--- Text block ---

Crash is the second studio album by American rock group Dave Matthews Band, released on April 30, 1996.

By March 16, 2000, the album had sold seven million copies, and was certified 7× platinum by the RIAA. This is currently Dave Matthews Band's best-selling album.

Recording
Recording of the album began in October 1995, and ended in January 1996. There were only four known songs from the Crash sessions that "didn't make it to the final cut." However, none of the titles are known.

Critical reception

Q described Crash as "equal parts originality and willful complication", and stated, "Although the band's determinedly jammy methods do lead them away from their songs at times, almost every track of Crash is at least 'good in parts'". Entertainment Weeklys Tom Sinclair praised the band's technical abilities, concluding that "one of the nicest things about DMB's music is that its distinctive complexity serves as a virtual assurance against a flood of lame imitator bands."

Jim DeRogatis of Rolling Stone was less favorable and deemed Matthews' vocals "too much like Sting's at times" and his lyrics "typically banal", while remarking that the album's musical eclecticism "gives Matthews a slight edge over his peers, but that's sort of like saying you prefer vanilla ice cream to vanilla frozen yogurt." Robert Christgau of The Village Voice evaluated Crash as a "dud".

Track listing

Personnel

Dave Matthews Band
Carter Beauford – drums, percussion, backing vocals (1, 7, 10, 11, 12)

---

• Short exercise: Write out the passage on the album Crash word for word, starting at "Crash is the" and ending at "titles are known.".

--- Supplied records ---

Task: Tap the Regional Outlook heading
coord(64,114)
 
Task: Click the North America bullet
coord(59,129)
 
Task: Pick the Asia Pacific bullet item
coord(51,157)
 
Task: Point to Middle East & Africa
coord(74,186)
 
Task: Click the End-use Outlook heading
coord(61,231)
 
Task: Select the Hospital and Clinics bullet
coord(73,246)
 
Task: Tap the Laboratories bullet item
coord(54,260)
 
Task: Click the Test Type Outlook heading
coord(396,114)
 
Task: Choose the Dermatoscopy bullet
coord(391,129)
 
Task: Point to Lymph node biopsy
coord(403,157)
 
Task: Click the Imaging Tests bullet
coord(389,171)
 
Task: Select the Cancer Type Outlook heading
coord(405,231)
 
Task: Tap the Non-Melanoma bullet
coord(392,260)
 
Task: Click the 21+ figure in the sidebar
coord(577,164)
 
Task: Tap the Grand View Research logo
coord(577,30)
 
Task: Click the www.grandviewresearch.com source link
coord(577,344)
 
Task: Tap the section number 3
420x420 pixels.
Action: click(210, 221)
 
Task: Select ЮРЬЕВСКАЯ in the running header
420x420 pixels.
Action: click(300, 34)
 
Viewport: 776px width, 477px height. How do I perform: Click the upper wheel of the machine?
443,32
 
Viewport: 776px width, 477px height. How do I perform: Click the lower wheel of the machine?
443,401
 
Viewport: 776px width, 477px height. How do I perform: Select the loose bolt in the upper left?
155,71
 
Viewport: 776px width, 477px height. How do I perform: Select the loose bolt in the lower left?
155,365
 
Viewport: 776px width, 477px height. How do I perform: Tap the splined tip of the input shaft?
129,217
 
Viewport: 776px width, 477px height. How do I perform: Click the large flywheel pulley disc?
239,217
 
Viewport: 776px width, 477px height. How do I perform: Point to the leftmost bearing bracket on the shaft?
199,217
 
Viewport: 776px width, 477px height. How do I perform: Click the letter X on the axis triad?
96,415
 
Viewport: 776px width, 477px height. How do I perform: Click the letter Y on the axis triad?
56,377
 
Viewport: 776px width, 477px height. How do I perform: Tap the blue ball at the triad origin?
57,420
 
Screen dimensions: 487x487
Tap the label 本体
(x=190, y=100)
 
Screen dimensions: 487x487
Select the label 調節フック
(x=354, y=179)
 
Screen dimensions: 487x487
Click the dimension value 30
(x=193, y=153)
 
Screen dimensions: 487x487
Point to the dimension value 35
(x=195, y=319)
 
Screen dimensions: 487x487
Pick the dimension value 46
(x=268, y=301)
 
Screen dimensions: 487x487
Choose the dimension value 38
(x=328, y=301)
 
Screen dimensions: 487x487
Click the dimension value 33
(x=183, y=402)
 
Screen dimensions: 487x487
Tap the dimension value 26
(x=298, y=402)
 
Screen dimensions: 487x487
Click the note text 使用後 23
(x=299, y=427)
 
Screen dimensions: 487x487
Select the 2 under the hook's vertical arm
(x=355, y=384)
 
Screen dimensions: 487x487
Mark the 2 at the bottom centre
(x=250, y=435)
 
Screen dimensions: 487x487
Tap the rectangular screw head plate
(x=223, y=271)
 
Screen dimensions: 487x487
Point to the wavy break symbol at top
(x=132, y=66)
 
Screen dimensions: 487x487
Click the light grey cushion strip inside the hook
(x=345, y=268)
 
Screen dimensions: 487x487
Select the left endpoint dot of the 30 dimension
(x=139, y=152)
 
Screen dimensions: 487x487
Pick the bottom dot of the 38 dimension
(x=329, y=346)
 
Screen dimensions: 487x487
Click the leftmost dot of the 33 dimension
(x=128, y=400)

---

• Complete answer:
Crash is the second studio album by American rock group Dave Matthews Band, released on April 30, 1996.

By March 16, 2000, the album had sold seven million copies, and was certified 7× platinum by the RIAA. This is currently Dave Matthews Band's best-selling album.

Recording
Recording of the album began in October 1995, and ended in January 1996. There were only four known songs from the Crash sessions that "didn't make it to the final cut." However, none of the titles are known.